Figure 2.

Btk coimmunoprecipitates with and is a substrate of Jak2. (A–D and F) COS cells were transfected with pSG5-based expression constructs encoding the indicated proteins. Expression of all proteins was verified in Western blots using specific antibodies (not depicted). After 48 h, cells were stimulated with 5 U/ml Epo (B) or 500 ng/ml SCF (C, lane 4; D and E, lane 4) for 10 min, harvested, and lysed, and Btk (A and C), EpoR (B), Jak2 (D), and c-Kit (F) were immunoprecipitated. (top panels) Immunoblots were stained with antiphosphotyrosine antibodies (PY99). The blots were restained with antibodies recognizing the immunoprecipitated proteins to check for equal loading. Arrows indicate the position of the immunoprecipitated and coimmunoprecipitating proteins. (E) wt erythroid progenitors (2B6) were factor deprived in the absence or presence of the Src kinase family inhibitor PP2 as indicated and stimulated with Epo for 10 min.
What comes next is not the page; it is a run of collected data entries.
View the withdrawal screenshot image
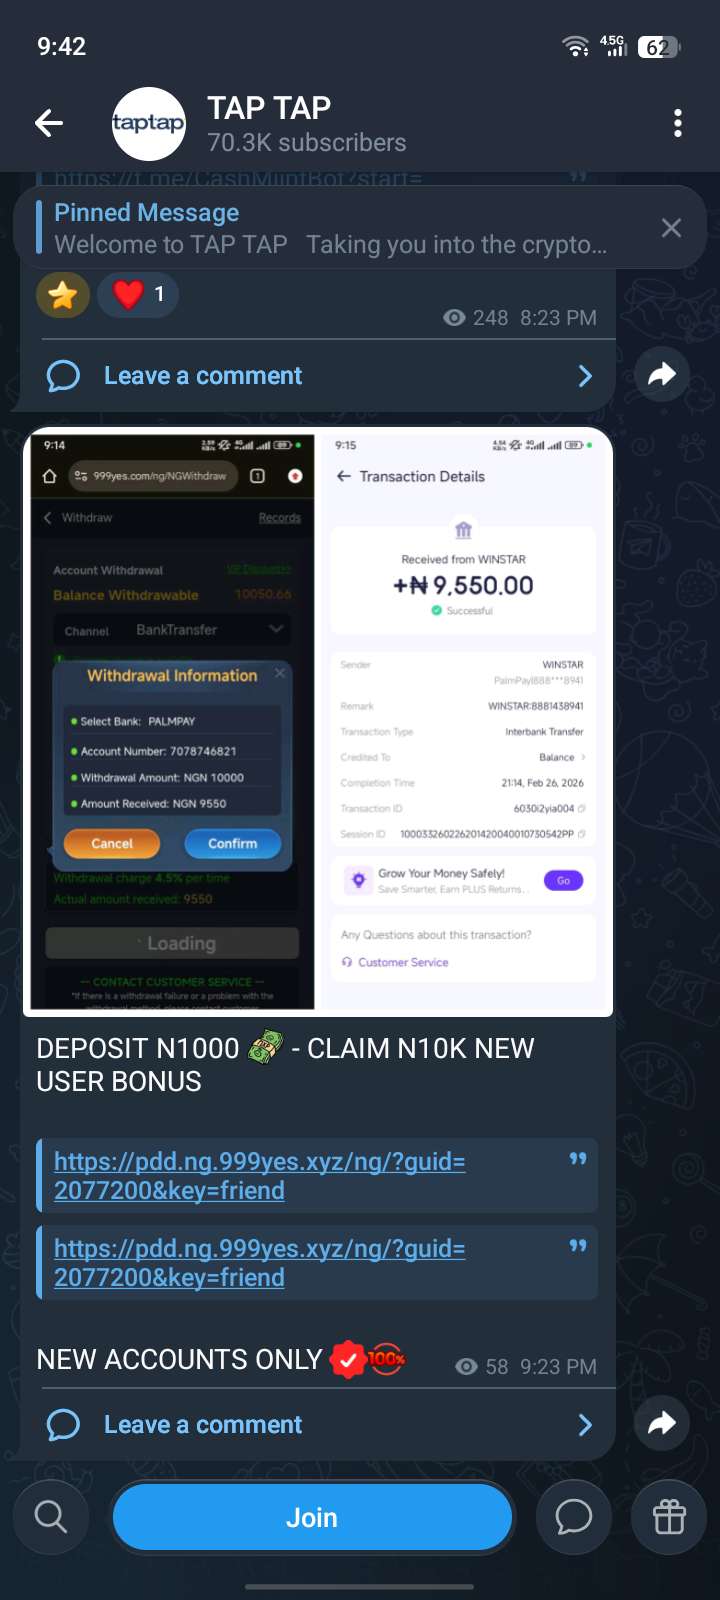This screenshot has width=720, height=1600. 318,722
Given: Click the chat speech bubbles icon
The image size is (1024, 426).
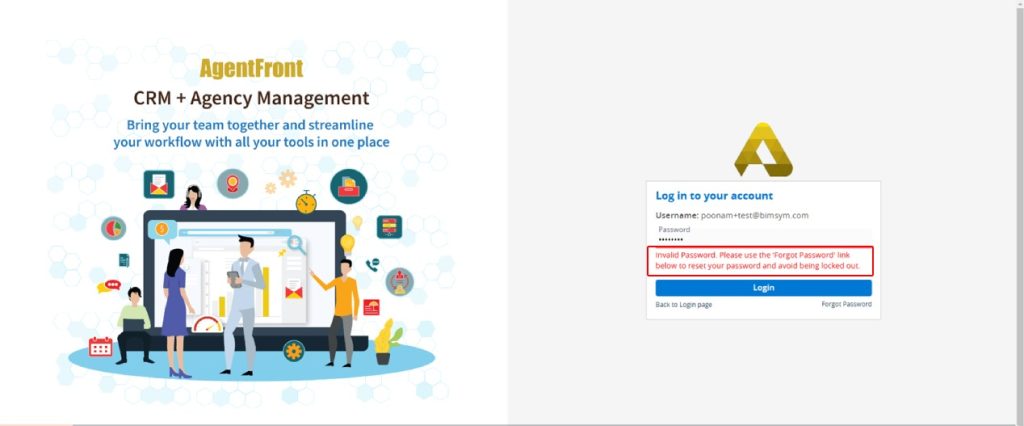Looking at the screenshot, I should pos(108,287).
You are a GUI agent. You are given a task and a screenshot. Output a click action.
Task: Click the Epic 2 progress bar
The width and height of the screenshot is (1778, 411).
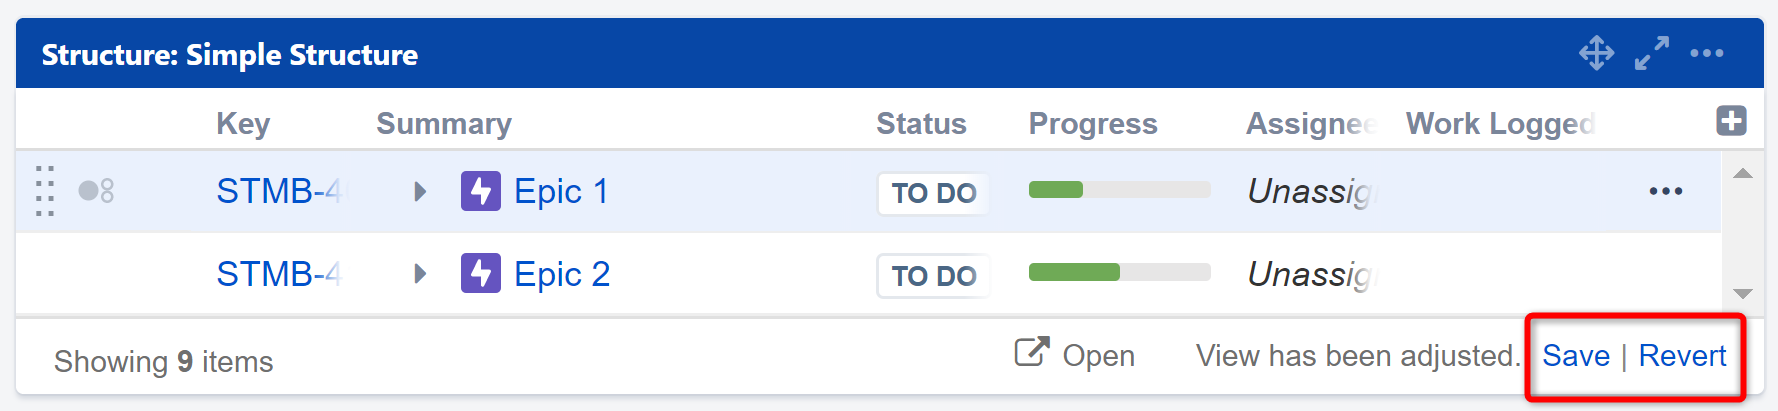click(1119, 273)
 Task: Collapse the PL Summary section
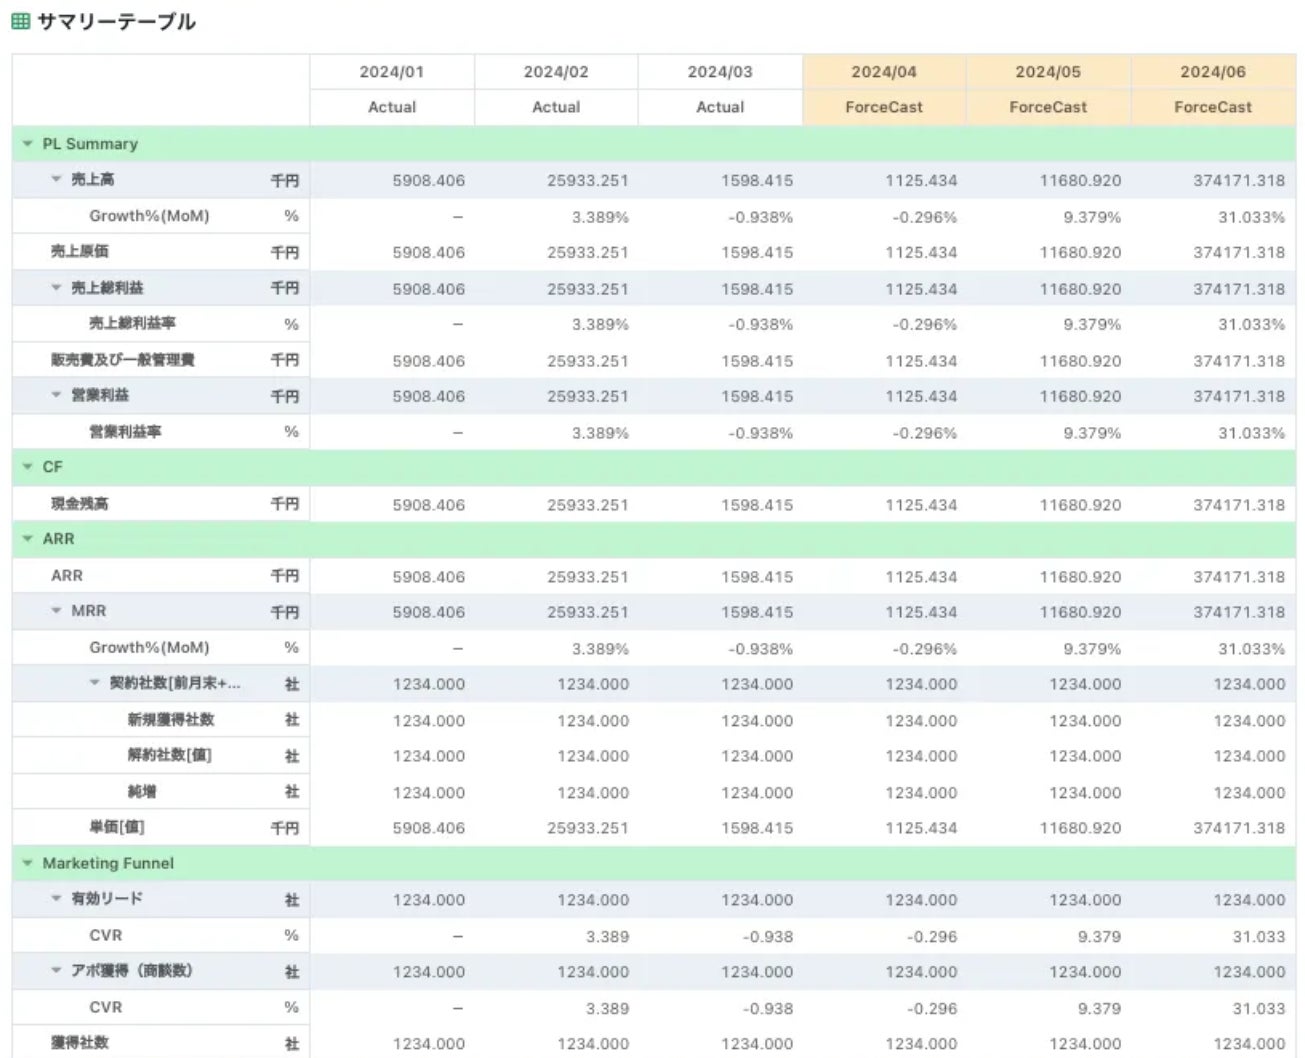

Epo-induced Jak2 phosphorylation was assayed on immunoblots using PY99 (top). (bottom) Blots were restained with anti-Jak2 to confirm equal loading. (F) c-Kit immunoprecipitates were stained with antiphosphotyrosine antibodies (PY99), and blots were restained with anti–c-Kit and anti-Btk antibodies, whereas total cell lysates (TCLs) were stained with anti–c-Kit and anti-Btk to check expression levels.